* Set exercise: Reproduce the excerpt on officially induced error word for word, in full.

The question of whether officially induced error constitutes an excuse in law is a question of law or of mixed law and fact. While a jury may determine whether the accused is culpable, and hence whether this argument is necessary, it is for a judge to determine whether the precise conditions for this legal excuse are made out. Only the trial judge is in a position to determine if a stay should be entered. The elements of the officially induced error excuse are to be proven on a balance of probabilities by the accused.
[67] I have already determined that the bank stabilization development undertaken by the defendants contravenes the requirements under O.Reg. 179/06. Hence, I am satisfied that an error in law has been committed.

* Provided data:
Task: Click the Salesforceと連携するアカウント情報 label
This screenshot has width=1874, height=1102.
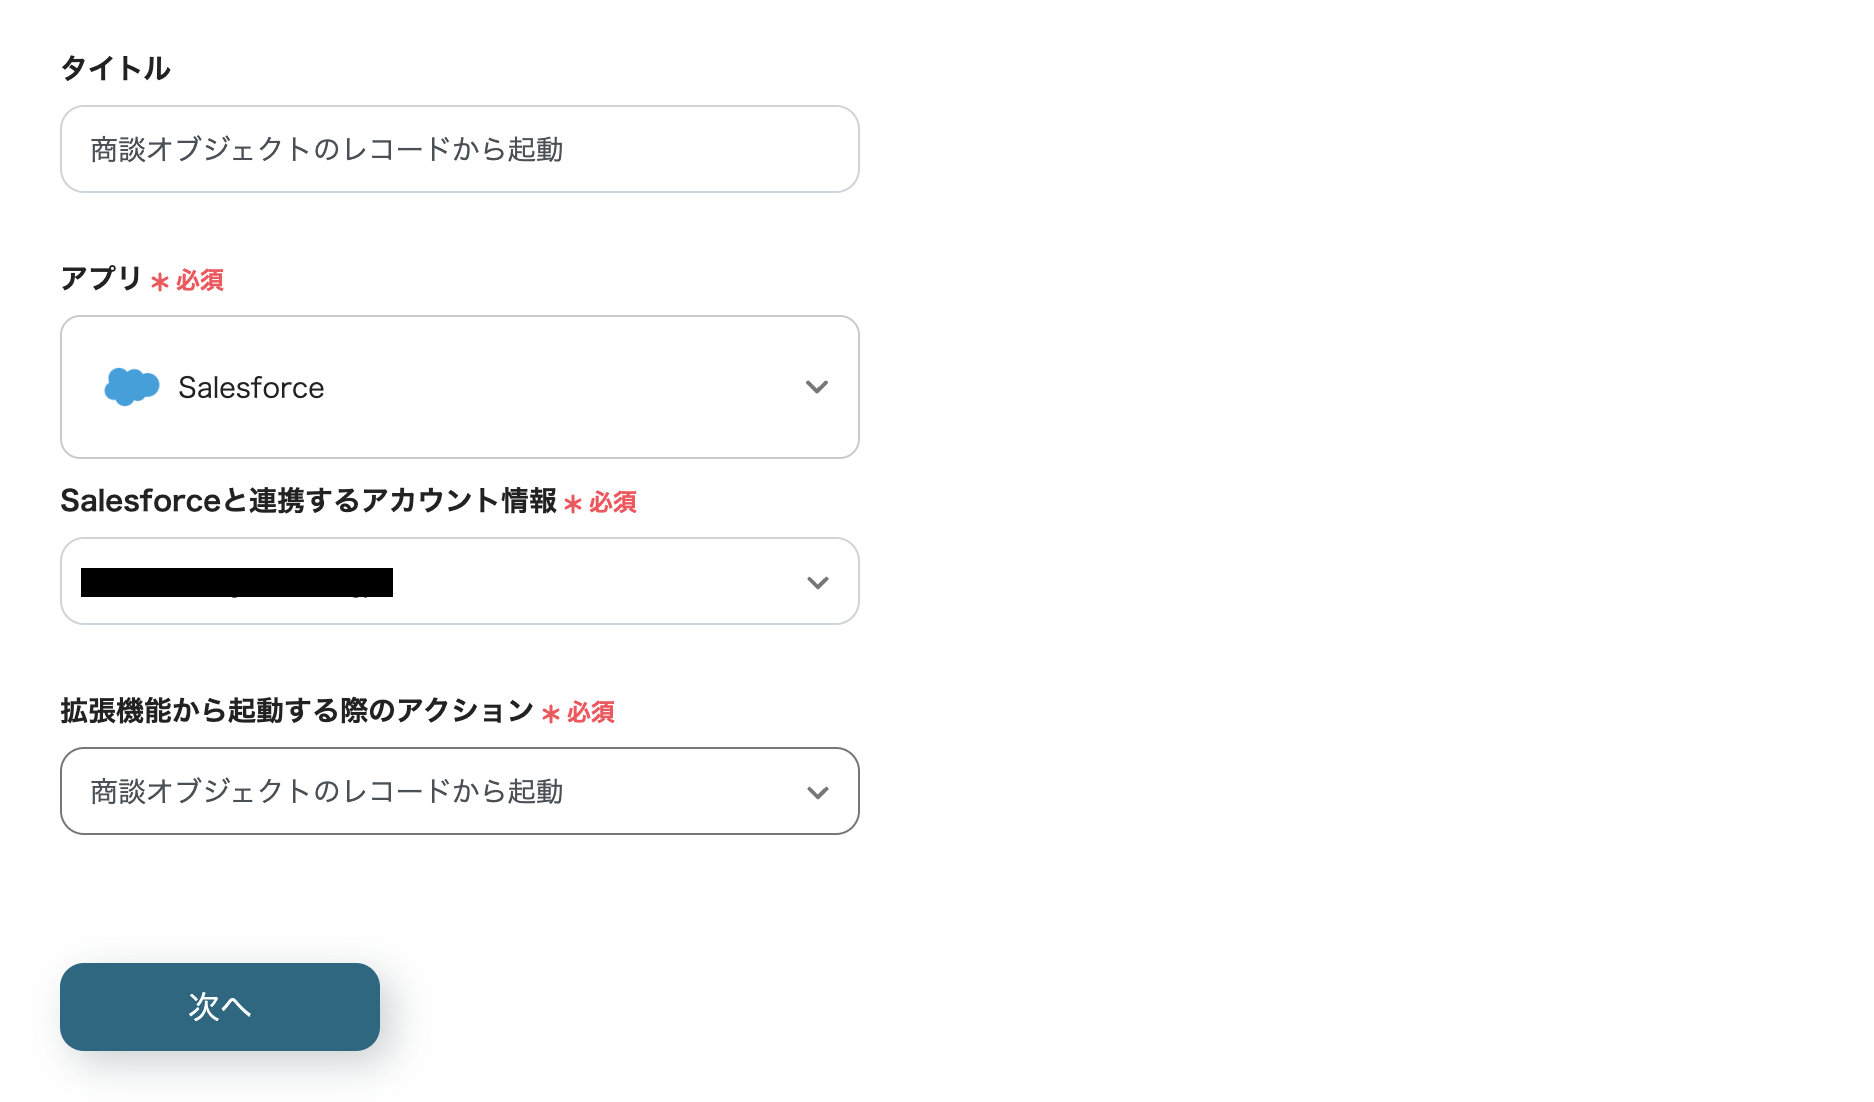Action: tap(310, 502)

* Task result:
The question of whether officially induced error constitutes an excuse in law is a question of law or of mixed law and fact. While a jury may determine whether the accused is culpable, and hence whether this argument is necessary, it is for a judge to determine whether the precise conditions for this legal excuse are made out. Only the trial judge is in a position to determine if a stay should be entered. The elements of the officially induced error excuse are to be proven on a balance of probabilities by the accused.
[67] I have already determined that the bank stabilization development undertaken by the defendants contravenes the requirements under O.Reg. 179/06. Hence, I am satisfied that an error in law has been committed.